東京の感染拡大 目立つ「会食」感染経路に見られる変化
東京都は30日、都内の新型コロナウイルス感染の再拡大を受け、酒類を提供する飲食店やカラオケ店の営業時間について、8月3日から31日までの間、午前5時から午後10時までに短縮するよう要請することを決めた。

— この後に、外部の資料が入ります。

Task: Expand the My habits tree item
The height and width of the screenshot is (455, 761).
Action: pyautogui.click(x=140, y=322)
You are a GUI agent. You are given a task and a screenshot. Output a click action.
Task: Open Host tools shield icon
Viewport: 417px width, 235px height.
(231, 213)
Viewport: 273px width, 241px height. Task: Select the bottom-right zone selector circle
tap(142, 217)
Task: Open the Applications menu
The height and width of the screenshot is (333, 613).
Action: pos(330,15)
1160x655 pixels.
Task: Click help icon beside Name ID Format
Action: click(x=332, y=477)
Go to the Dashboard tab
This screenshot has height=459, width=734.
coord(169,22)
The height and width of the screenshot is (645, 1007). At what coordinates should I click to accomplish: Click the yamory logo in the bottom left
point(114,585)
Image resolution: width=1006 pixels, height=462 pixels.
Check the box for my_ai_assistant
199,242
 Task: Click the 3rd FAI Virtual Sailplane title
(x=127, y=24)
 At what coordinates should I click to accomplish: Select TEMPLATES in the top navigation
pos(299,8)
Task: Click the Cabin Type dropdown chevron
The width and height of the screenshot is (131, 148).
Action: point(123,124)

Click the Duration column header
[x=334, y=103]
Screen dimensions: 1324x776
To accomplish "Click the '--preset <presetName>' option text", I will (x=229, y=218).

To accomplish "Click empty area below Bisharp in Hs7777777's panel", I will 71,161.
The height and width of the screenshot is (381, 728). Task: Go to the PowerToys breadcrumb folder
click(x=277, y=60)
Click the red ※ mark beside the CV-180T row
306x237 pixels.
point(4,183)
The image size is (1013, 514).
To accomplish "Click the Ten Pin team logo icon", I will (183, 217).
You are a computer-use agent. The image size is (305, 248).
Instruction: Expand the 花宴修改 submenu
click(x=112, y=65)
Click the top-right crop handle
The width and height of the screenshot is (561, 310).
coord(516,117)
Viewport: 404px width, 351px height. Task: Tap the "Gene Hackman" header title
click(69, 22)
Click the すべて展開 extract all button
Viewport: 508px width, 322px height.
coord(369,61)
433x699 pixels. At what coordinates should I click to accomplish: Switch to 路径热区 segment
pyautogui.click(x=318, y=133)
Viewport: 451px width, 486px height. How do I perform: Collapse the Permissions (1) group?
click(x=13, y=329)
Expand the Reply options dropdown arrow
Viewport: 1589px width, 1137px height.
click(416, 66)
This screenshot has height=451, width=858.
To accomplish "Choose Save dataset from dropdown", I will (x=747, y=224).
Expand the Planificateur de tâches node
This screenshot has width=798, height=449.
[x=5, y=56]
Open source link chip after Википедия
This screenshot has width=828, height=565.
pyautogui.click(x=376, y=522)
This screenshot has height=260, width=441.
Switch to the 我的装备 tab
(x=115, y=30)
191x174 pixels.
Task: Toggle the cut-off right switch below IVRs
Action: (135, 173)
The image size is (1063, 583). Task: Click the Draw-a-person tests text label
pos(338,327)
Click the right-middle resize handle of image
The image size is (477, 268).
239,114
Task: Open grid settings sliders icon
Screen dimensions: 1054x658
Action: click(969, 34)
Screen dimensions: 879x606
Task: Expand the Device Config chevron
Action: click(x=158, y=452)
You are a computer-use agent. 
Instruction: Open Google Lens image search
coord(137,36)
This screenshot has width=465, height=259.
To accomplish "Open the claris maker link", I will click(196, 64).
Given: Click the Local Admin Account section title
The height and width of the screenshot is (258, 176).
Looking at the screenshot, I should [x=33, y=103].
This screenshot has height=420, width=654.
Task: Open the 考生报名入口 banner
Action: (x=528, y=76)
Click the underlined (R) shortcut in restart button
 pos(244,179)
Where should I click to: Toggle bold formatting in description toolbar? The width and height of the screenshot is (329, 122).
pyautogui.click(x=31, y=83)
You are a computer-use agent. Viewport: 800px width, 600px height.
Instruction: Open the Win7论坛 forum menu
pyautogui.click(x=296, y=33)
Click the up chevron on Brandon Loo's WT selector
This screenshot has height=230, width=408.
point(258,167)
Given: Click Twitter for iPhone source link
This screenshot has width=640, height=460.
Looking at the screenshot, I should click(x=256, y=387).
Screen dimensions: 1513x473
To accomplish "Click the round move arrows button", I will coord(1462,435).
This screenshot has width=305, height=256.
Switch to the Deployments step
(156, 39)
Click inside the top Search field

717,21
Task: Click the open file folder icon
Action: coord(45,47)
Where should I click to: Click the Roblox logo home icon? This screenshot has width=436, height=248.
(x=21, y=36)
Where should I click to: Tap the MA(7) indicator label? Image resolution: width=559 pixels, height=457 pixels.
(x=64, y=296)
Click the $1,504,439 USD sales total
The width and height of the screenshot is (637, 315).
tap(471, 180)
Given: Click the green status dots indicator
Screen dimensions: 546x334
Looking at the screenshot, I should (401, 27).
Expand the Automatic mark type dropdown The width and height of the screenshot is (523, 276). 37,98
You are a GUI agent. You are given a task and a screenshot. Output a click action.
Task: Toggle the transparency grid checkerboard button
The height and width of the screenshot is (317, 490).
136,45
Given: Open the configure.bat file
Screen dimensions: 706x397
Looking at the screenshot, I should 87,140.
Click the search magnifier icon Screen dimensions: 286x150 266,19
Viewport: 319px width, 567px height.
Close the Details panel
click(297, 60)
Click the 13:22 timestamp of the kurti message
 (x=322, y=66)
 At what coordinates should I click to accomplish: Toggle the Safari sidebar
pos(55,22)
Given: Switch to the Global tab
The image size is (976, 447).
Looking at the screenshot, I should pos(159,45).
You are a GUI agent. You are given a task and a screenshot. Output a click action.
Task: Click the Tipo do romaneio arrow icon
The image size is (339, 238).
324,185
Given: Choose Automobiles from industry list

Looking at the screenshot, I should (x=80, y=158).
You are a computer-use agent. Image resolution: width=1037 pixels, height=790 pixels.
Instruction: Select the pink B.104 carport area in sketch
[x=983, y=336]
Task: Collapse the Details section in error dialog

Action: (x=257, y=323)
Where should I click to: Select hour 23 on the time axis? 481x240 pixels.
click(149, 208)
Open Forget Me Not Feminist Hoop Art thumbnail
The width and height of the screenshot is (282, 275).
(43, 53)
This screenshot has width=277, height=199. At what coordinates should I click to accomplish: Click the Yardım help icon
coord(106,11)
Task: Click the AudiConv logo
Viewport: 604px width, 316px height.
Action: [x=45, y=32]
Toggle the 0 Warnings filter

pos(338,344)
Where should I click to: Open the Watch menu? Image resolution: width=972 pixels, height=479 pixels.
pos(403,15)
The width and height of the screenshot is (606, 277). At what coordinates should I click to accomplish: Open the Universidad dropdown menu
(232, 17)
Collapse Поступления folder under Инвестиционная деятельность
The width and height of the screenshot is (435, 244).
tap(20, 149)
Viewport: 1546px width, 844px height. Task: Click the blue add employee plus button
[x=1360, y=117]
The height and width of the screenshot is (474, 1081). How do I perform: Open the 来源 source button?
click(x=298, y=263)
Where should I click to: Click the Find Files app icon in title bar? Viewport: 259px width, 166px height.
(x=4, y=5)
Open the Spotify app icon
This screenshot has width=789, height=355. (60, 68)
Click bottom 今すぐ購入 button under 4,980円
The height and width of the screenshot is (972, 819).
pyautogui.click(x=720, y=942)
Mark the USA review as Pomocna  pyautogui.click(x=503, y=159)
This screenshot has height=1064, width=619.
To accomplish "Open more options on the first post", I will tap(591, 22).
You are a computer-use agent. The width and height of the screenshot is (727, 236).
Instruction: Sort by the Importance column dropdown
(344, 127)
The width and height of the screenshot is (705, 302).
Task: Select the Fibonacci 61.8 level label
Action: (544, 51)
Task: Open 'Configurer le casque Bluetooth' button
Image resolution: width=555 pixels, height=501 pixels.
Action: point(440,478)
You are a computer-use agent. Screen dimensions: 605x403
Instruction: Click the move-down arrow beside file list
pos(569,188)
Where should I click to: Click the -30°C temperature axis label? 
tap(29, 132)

それに先立つモニタリング会議では、専門家から「減少の兆しが見えない状況」「医療従事者の緊張が続いている」などの声が聞かれたほか、感染経路にも変化がみられたという。 【動画】東京都が新型コロナ対策本部会議 酒類提供の飲食店の営業短縮を要請へ
モニタリング会議の総合判断は据え置き
都のモニタリング会議では「感染状況」と「医療提供体制」の2つを軸に、新規陽性者数や入院患者数といった7項目について概ね1週間ごとの推移を分析している。 都内では1日あたりで過去最多となる367人の感染者が報告され、連日3ケタの感染者が続いている状況だが、総合判断としては、感染状況が4段階のうちで一番警戒レベルの高い「感染が拡大していると思われる」、医療提供体制は上から2番目の「体制強化が必要であると思われる」にそれぞれ据え置かれた。
感染状況は「減少の兆しが見えない状況」
感染状況については、国立国際医療研究センターの大曲貴夫(のりお)国際感染症センター長が「全世代に感染が広がっている。新規陽性者数と接触歴等不明者数の増加が続いている」と指摘した。
(1)新規陽性者数
今週(29日公表時点)の新規陽性者数の7日間平均は258.1人で、前週(21日公表時点)の232.4人と比べて約110%の増加率となった。4日で1000人を超えるペースで増加しており「今のところ減少の兆しが見られない状況」(大曲氏)。政府が4月に出した「緊急事態宣言」下での最大値である167人(4月14日)を大幅に超えている。 大曲氏は「すべての年齢層に感染が広がっている。その中でも顕著だったのが、40代と50代の占める割合で23.1%。前週に比べ増加し、60代以上にも感染が拡大している」と危機感を示した。 感染経路も多様に。これまでは接待を伴う飲食店関連の比率が高かったが、それだけではなく、施設内に加え、同居家族、職場、会食、イベントなどによる感染が目立つようになってきているという。 濃厚接触者のうちで会食が感染経路である人の割合は、7月21日が7.7%だったのに対し、28日は22.2%と3倍近く増えた。大曲氏は「会食・飲食の特徴はマスクを外すということ。マスクを外して会話すると飛沫が飛ぶ。人と人の間が非常に近く、密に接する状況で会話を伴って飲食すると感染リスクは高まる」とした上で、「最近は飲み会や宴会で、複数の人たちで飲食する機会が増えているためだと考えられている。こうした環境をどうやって避けていくかが、新規陽性者の減少につながる」と訴えた。 同居する家族からの感染も、22日から28日までの7日間平均は11.8%と増加傾向で、接待を伴う飲食店の9.7%を上回っている。「家庭内の対策も重要だ」と述べた。 また、現在の流行には「無症状、症状が乏しい人が発端者になって集団感染につながっている事例がある」と指摘。介護施設や医療施設など重症化リスクの高い人たちが集まる場所でも同様の事例がみられるといい、「症状が軽い人でもしっかり検査できるよう検査体制の拡充が必要」との考えを示した。